*AUFGABENSTELLUNG*: Wandle die Zeilen vom Beginn der Einträge bis einschließlich der Zeile mit „click(x=26, y=47)“ in eine Markdown-Tabelle mit den Spalten „Nr.“ und „Zeile“ um. Lass leere Zeilen dabei weg.

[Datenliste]

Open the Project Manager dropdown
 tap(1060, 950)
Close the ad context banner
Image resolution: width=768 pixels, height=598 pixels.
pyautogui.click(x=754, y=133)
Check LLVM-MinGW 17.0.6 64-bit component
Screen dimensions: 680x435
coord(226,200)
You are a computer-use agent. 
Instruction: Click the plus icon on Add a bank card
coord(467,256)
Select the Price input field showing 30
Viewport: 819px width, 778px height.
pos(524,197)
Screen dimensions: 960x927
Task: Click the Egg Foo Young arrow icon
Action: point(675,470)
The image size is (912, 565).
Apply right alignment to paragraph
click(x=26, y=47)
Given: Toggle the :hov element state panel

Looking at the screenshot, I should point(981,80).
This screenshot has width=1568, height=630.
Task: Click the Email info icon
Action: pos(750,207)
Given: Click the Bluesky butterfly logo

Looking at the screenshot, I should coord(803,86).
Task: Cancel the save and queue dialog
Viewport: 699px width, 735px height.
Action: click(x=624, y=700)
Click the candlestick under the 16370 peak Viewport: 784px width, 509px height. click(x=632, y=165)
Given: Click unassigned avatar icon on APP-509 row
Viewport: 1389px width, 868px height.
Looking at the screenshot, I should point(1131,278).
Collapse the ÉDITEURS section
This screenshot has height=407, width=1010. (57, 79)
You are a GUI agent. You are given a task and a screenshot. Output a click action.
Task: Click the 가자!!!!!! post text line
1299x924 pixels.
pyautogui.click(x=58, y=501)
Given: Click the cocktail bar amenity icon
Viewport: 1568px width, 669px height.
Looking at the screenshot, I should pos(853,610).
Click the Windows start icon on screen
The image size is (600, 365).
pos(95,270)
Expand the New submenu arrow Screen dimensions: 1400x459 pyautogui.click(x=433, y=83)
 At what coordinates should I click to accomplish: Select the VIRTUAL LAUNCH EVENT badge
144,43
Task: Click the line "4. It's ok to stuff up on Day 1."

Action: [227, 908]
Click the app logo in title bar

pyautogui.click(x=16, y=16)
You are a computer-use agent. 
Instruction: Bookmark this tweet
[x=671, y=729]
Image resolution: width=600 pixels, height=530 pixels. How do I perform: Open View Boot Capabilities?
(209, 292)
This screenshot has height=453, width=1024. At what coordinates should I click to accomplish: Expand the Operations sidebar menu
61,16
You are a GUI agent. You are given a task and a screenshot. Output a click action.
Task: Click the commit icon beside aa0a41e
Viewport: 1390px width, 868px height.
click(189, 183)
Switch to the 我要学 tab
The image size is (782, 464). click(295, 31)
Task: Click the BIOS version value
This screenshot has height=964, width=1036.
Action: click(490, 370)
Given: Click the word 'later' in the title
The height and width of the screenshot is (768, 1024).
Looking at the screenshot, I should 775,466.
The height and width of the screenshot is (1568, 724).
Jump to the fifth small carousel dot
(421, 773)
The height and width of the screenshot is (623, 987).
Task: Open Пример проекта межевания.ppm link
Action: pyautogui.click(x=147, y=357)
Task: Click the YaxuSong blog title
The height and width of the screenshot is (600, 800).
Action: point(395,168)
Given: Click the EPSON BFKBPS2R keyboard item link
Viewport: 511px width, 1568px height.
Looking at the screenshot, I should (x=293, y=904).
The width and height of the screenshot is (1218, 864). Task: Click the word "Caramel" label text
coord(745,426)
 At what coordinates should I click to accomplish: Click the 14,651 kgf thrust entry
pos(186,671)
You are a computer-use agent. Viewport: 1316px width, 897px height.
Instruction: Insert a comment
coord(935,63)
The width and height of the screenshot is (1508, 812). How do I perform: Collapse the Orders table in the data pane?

*LÖSUNG*:
| Nr. | Zeile |
|---|---|
| 1 | Open the Project Manager dropdown |
| 2 |  tap(1060, 950) |
| 3 | Close the ad context banner |
| 4 | Image resolution: width=768 pixels, height=598 pixels. |
| 5 | pyautogui.click(x=754, y=133) |
| 6 | Check LLVM-MinGW 17.0.6 64-bit component |
| 7 | Screen dimensions: 680x435 |
| 8 | coord(226,200) |
| 9 | You are a computer-use agent.  |
| 10 | Instruction: Click the plus icon on Add a bank card |
| 11 | coord(467,256) |
| 12 | Select the Price input field showing 30 |
| 13 | Viewport: 819px width, 778px height. |
| 14 | pos(524,197) |
| 15 | Screen dimensions: 960x927 |
| 16 | Task: Click the Egg Foo Young arrow icon |
| 17 | Action: point(675,470) |
| 18 | The image size is (912, 565). |
| 19 | Apply right alignment to paragraph |
| 20 | click(x=26, y=47) |